O Conselho Disciplinar da Ordem dos Médicos vai analisar as cinco queixas por negligência contra o obstetra Artur Carvalho, o médico envolvido no caso do bebé sem rosto. O médico continua a trabalhar no Hospital de São Bernardo, em Setúbal.

O Conselho Disciplinar do Sul da Ordem dos Médicos é uma estrutura com autonomia estatutária e vai hoje apreciar os cinco processos pendentes de queixas sobre o médico do caso de Setúbal.

Vamos apreciar, com caráter de urgência, os cinco processos pendentes (…), mas não vamos apreciar este último caso [do bebé de Setúbal que nasceu com malformações], porque ainda não nos chegou nada.
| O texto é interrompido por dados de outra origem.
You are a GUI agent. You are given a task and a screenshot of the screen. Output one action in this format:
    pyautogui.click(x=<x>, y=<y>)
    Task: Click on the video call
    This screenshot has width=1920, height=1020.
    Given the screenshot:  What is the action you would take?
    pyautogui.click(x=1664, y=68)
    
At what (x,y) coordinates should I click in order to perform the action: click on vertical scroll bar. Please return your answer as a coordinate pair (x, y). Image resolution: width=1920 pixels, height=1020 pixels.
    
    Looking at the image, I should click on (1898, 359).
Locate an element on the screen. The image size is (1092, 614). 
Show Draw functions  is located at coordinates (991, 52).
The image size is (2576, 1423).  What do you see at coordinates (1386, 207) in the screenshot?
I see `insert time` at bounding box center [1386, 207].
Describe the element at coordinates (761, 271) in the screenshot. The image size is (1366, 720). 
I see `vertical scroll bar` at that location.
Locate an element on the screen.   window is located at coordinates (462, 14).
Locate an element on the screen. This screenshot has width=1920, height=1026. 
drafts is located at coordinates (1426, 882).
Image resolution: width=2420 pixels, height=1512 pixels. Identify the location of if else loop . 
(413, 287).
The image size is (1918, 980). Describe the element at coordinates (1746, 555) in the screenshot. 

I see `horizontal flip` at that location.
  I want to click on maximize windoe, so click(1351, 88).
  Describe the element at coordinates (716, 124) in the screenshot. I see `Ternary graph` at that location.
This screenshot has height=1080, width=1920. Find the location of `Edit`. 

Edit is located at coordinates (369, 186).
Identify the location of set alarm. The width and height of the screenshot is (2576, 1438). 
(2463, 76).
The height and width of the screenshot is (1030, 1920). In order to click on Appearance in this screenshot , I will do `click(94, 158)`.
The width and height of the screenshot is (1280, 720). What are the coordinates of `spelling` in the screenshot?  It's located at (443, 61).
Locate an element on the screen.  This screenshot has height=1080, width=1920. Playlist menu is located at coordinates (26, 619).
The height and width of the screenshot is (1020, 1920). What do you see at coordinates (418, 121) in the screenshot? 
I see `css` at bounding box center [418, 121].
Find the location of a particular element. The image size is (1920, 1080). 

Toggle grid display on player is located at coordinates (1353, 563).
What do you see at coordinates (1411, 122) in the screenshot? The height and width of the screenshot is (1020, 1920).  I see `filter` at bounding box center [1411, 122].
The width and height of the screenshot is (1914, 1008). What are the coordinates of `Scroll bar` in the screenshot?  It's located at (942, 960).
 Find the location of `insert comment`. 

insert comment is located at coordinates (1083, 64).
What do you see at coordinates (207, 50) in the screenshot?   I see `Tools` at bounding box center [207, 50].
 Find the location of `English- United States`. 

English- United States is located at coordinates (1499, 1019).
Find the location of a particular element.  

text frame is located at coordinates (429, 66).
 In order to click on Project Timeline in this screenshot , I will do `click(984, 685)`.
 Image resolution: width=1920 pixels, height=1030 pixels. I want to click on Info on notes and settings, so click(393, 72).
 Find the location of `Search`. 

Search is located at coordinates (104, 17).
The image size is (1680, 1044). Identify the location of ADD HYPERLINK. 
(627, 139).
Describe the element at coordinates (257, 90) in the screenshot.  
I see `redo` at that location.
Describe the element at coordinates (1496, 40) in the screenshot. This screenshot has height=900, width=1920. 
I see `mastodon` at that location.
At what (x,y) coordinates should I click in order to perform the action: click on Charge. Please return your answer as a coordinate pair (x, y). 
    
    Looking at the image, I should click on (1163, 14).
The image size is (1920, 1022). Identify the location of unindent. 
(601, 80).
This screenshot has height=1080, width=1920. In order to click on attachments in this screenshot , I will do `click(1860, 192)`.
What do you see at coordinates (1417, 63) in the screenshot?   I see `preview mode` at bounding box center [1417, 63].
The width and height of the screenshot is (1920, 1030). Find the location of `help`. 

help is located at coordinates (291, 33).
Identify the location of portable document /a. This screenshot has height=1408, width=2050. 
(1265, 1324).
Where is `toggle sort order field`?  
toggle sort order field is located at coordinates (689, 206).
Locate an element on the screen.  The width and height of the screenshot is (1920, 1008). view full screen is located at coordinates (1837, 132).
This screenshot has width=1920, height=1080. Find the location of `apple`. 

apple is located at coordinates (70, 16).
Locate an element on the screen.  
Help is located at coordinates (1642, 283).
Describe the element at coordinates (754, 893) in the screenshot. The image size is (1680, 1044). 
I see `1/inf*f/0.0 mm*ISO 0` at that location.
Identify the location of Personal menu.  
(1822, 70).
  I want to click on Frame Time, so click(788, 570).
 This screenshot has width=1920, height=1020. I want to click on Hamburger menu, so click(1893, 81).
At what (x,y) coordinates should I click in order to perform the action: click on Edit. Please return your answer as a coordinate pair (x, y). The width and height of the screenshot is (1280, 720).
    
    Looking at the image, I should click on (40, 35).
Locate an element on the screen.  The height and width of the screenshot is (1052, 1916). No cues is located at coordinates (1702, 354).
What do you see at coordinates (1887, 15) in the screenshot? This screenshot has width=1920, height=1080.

E não podemos avaliar e decidir com base naquilo que ouvimos na comunicação social", disse à agência Lusa o presidente do Conselho Disciplinar do Sul da Ordem dos Médicos, Carlos Pereira Alves.

O bastonário Miguel Guimarães deu na sexta-feira uma conferência de imprensa na qual anunciou que iria apresentar queixa ao Conselho Disciplinar do Sul sobre o caso do bebé que nasceu em Setúbal com malformações, solicitando “com urgência a abertura de um processo”.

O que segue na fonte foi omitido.